Ga Ga Ga Ga Ga

Two albums by major indie rock bands came out on Tuesday: the previously reviewed Our Love to Admire and Ga Ga Ga Ga Ga by Spoon. And the latter is much, much better. Two of the highlights (“You Got Yr. Cherry Bomb”, “The Underdog”) resemble “Sister Jack” from Gimme Fiction, Spoon’s previous album, but both add soul-infused rhythms to the mix, with “The Underdog” even receiving a horn section, something unexpected from such a minimalist band (“I Turn My Camera On,” the hit from Gimme Fiction, has two chords and three bass notes; I’ve counted). But it works astoundingly well. “Don’t You Evah” also incorporates soul influences, but eschews the guitar pop that characterizes “Cherry Bomb” and “Underdog,” making for another great track. “Black Like Me” breaks new ground as well, being as it is the first ballad Spoon’s done, and Spoon succeeds here as well. Four other tracks “Don’t Make Me a Target,” “Rhthm and Soul,” “Eddie’s Ragga,” and “Finer Feelings” continue in more or less Spoon’s usual way, which, considering Spoon’s past work, isn’t bad at all.
Only two tracks are problems. “The Ghost of You Lingers” is a minimalist (duh) piano-driven track. Actually, take away the “driven,” because this song basically consists of Britt Daniels banging on a piano, Philip Glass-style, with airy atmospherics and echoey vocals added. Maybe I’m just a lightweight, but this is experimentalism for its own sake, and it doesn’t work. Nor does “My Little Japanese Cigarette Case,” the band’s foray into hard rock. Like “Ghost,” it seems too obsessed with emulating a genre foreign to the band, which comes at the expense of catchiness and overall appeal.
But eight out of ten ain’t bad, and, thankfully, neither is Ga Ga Ga Ga Ga.

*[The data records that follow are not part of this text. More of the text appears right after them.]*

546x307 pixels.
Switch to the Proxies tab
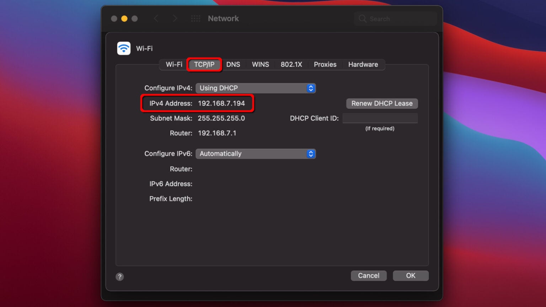tap(325, 64)
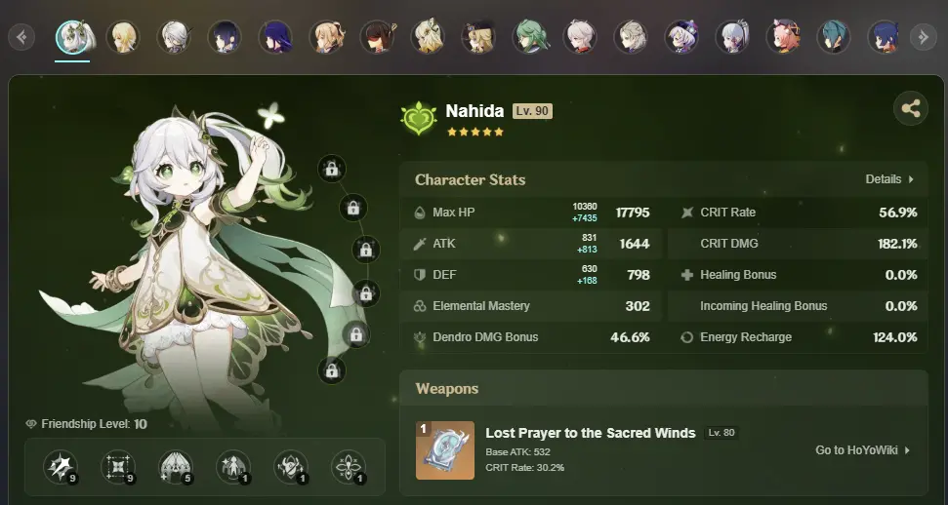Select the green-haired character avatar
948x505 pixels.
(529, 37)
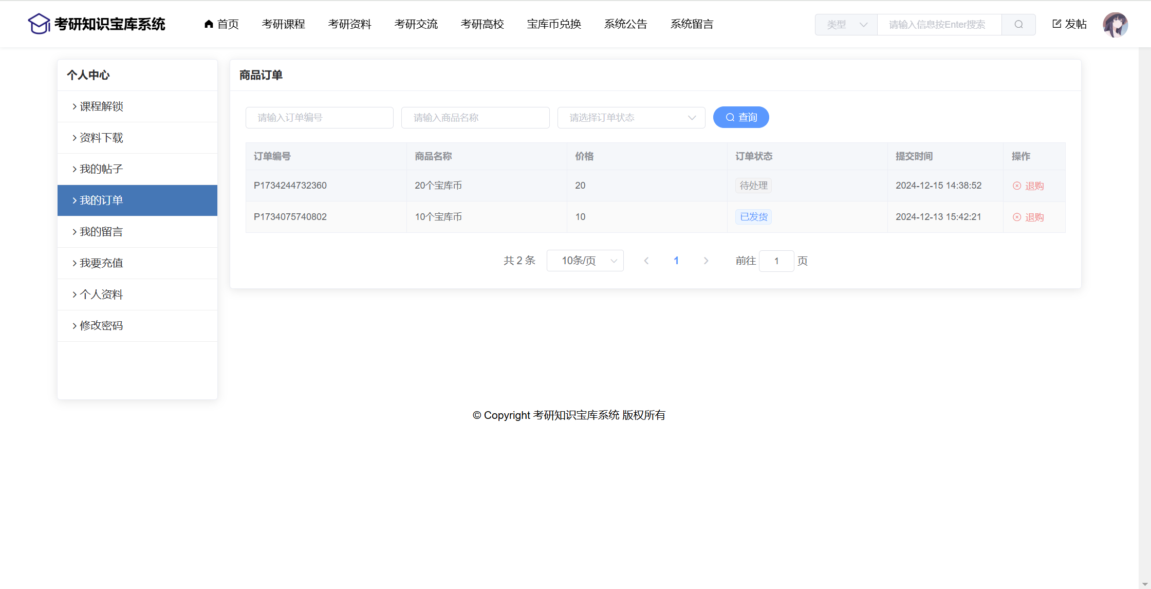Click the graduation cap logo icon

39,24
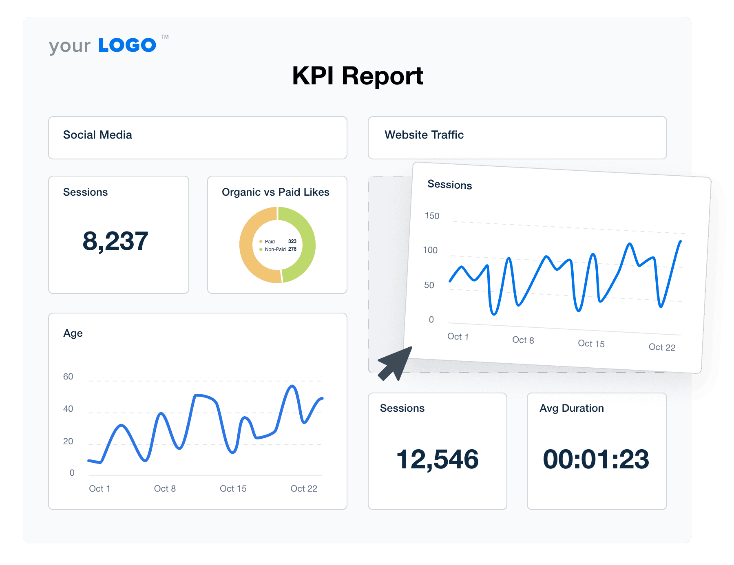The image size is (734, 565).
Task: Expand the Social Media section header
Action: (197, 137)
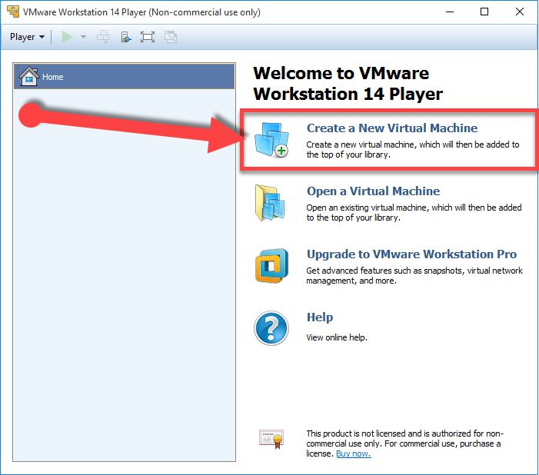
Task: Click the removable devices toolbar icon
Action: [126, 37]
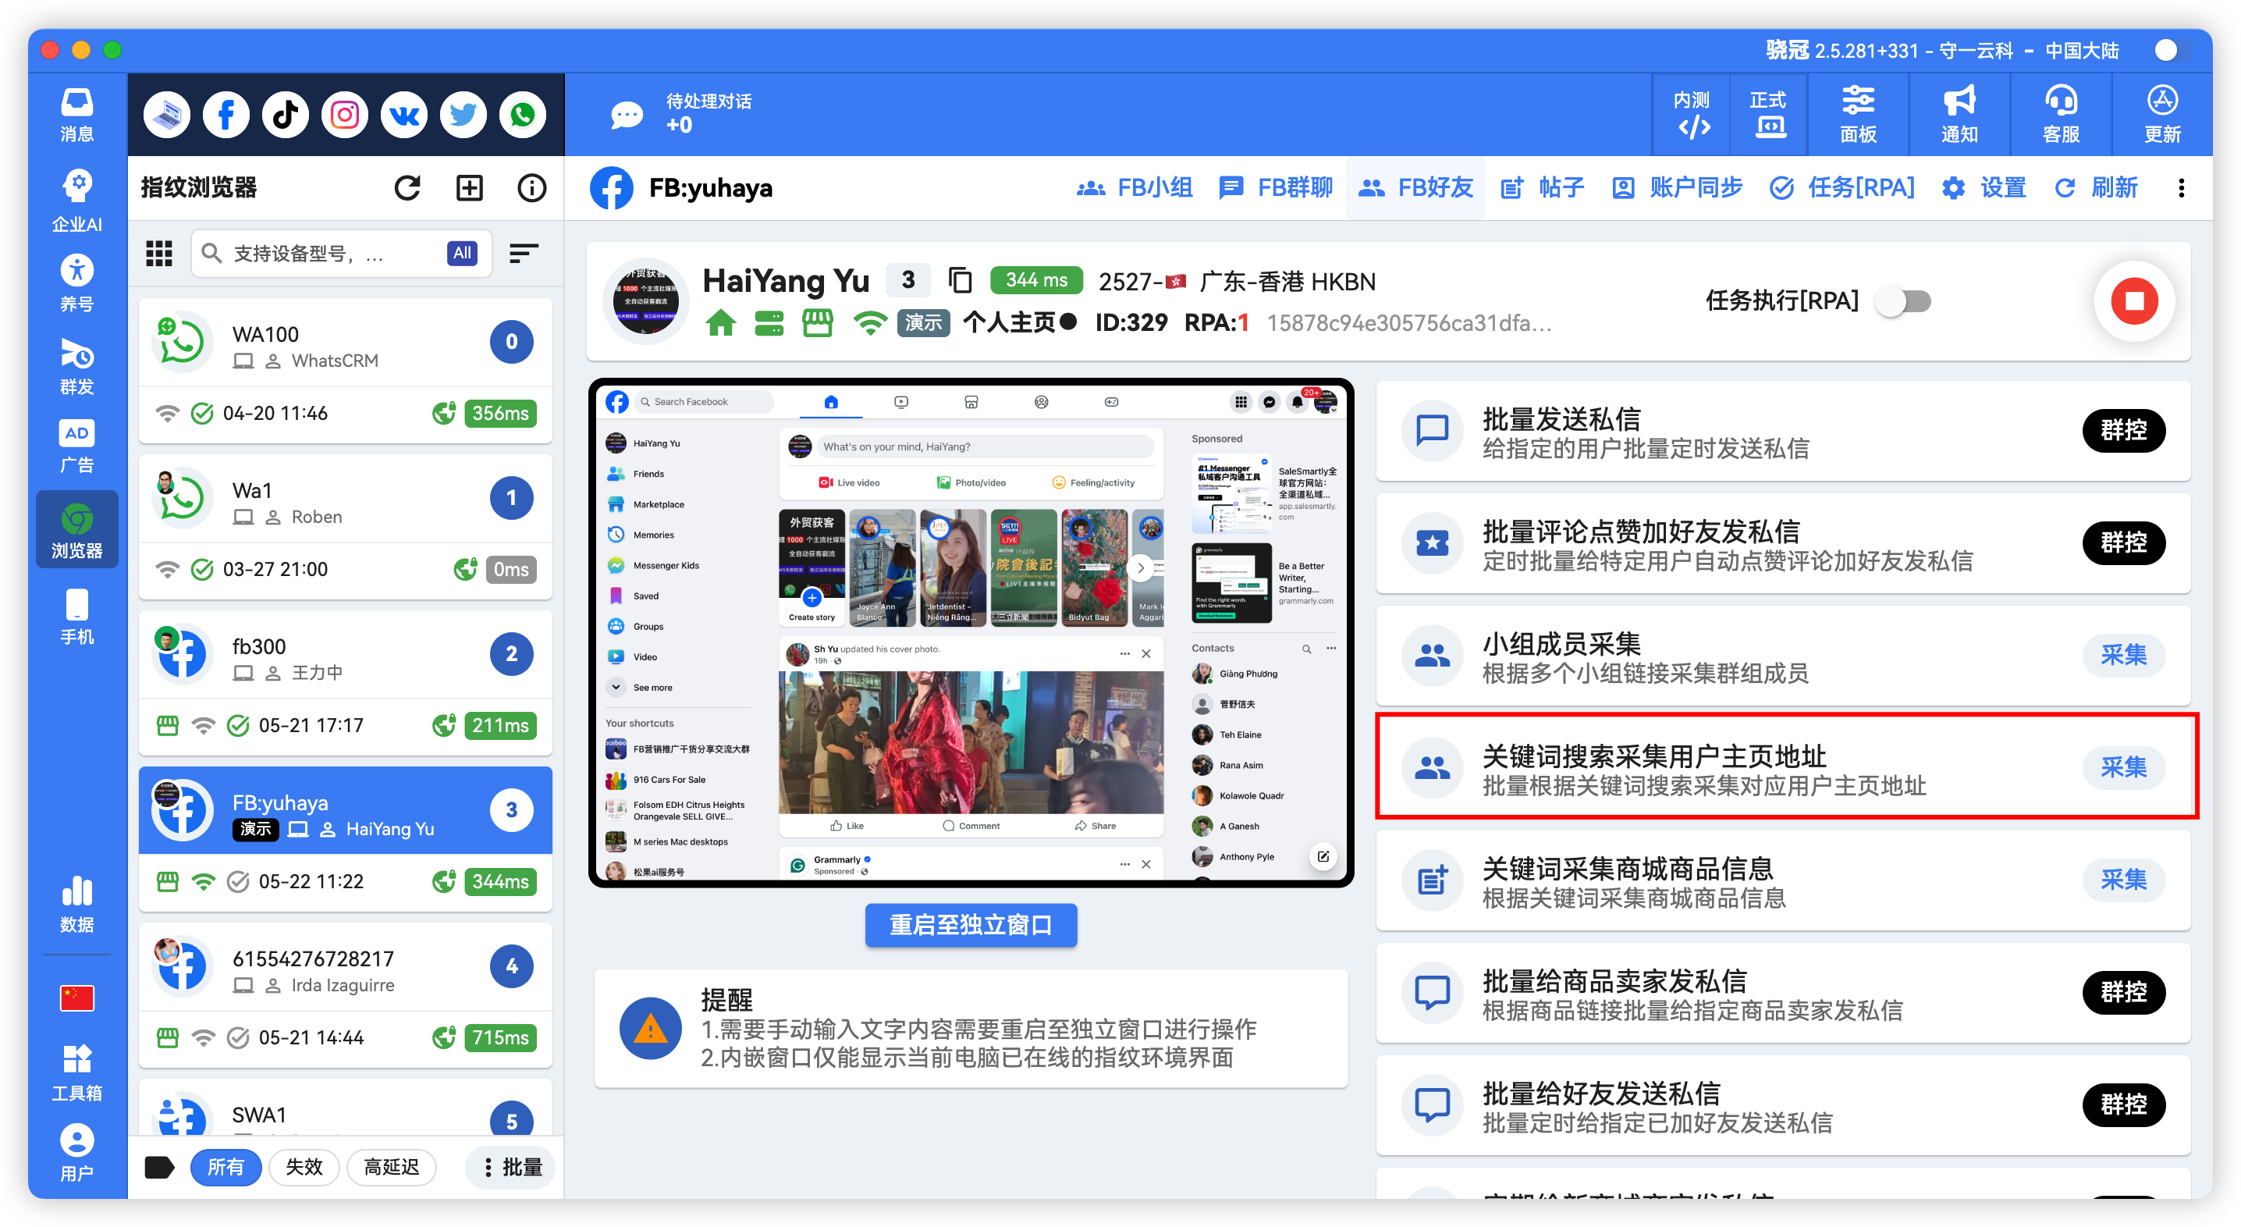This screenshot has width=2241, height=1227.
Task: Open the 通知 notification icon
Action: (1959, 114)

4 thoughts on “Ga Ga Ga Ga Ga

  1. I gave “The Underdog” a try at Rhapsody; and unlike some other such experiments, I actually sort-of like this song. However, I had the feeling that I have heard this vocal style a lot lately, and some a long time ago too.
    After a while I put my finger on it: Billy Joel. I then went back to “Only the Good Die Young”, written 30 years ago, and sure enough, the vocal style is similar. Billy Joel seems to me to be a prescient figure in what is now called alternative or indie rock. Even though some people are also suspicious of Billy Joel because he seems vaguely nerdy. (The nerd issue is an interesting and very ironic side of Joel; but I digress.)
    I also note that Joel’s producer Phil Ramone is at least as talented as George Martin. Moreover, Joel himself is rather closer to an intellectual equal to Ramone than some other pop music celebrities are to their producers.
    On the topic of vocals and indie music, you probably know the song “I’m Gonna Be (500 Miles)” by the Proclaimers. The Proclaimers had a lot of good artistic energy in this song. On the other hand, they didn’t care much about singing or playing tunefully; mainly rhythm was important. However, this particular song was covered by another party that truly has mastered vocal and guitar melody: The United States Navy! I challenge you to find the Navy rendition of “500 Miles”.

  2. I just bought “Ga ga ga ga ga” in iTunes when I saw it in my recommendations. On first listen, I like it. The songs seem quite varied, unlike a lot of groups where most of the songs on an album are similar in style.
    Graceland is my all-time favorite album. It got me interested in African music.
    I really like Gogol Bordello’s new album “Super Taranta!”. It’s kind of strange if you’re not familiar with them. They call their music “Gypsy Punk”. Imagine Lou Reed playing at a Jewish wedding.